Plan to Consolidate Fed Data Centers Easier Said than Done
Since 1998 the Federal government quadrupled the number of data centers in operation, and recently found that on average these centers have been using only 27 percent of their computer power. Additionally, taxpayers pay for the entire infrastructure, real estate and energy costs.
In order to cut costs, the Obama administration’s Campaign to Cut Waste, announced a plan to shut down an additional 178 data centers, bringing the total of 373 data centers that will be eliminated by the end of 2012, and 800 by 2015. Overall, the plan is expected to save more than more than $3 billion by 2015.
However, a study released by Juniper Networks and Meritalk finds that the process may be much complicated than initially estimated – complexity that could jeopardize the scale and speed of budget savings.

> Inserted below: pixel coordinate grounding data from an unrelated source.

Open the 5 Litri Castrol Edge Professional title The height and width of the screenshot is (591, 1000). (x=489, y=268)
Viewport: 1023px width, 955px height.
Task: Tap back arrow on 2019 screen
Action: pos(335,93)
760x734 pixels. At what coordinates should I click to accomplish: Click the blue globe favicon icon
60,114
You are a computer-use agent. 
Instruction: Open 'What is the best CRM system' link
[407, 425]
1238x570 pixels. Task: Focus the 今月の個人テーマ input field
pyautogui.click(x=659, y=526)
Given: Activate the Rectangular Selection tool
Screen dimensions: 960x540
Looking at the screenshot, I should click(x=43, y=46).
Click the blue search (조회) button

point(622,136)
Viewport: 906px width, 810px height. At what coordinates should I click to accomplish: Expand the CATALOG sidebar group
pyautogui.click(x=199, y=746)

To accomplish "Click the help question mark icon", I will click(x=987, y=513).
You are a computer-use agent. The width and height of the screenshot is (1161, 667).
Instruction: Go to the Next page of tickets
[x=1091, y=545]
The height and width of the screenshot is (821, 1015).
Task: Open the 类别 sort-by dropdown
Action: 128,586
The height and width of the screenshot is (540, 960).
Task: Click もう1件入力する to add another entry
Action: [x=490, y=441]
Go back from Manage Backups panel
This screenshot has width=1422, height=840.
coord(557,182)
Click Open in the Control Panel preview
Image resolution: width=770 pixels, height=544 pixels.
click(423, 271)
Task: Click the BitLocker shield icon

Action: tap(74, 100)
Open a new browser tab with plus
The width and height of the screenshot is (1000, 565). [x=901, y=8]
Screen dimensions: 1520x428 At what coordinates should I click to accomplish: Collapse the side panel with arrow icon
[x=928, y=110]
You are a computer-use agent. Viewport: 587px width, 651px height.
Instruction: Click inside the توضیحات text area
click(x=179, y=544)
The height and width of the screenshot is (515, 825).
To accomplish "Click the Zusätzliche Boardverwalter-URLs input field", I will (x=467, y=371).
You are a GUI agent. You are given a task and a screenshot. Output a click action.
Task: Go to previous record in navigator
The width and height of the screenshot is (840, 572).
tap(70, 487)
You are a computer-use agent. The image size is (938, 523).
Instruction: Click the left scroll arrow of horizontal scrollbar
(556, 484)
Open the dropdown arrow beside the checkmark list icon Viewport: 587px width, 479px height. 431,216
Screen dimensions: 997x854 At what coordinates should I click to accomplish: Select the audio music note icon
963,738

Based on survey responses from more than 200 Federal IT professionals, the report, “Federal Consolidation Conundrum,” finds that the consolidation initiatives result in significantly more complex data centers that are more difficult to manage, inevitably impacting the potential savings created by consolidation.
Overall, just 10 percent of IT leaders believe that agencies will meet the goal of shuttering 800 centers by 2015 because of complexity issues coupled with an estimated 37 percent increase in demand for computing capacity. In fact, 23 percent of respondents predicted an overall increase in the number of data centers in 2015, according to the report.
As a result of the complexity, survey found that the cost savings created through consolidation are offset (or in some cases overwhelmed) by the cost associated with managing increasingly complex data centers.
The reports found that 60 percent of Federal data centers are running 20 or more operating systems, and 16 percent of survey respondents run more than 100 operating systems. 48 percent are using 20 or more management software applications, while 20 percent of respondents were not sure how many management applications they currently use.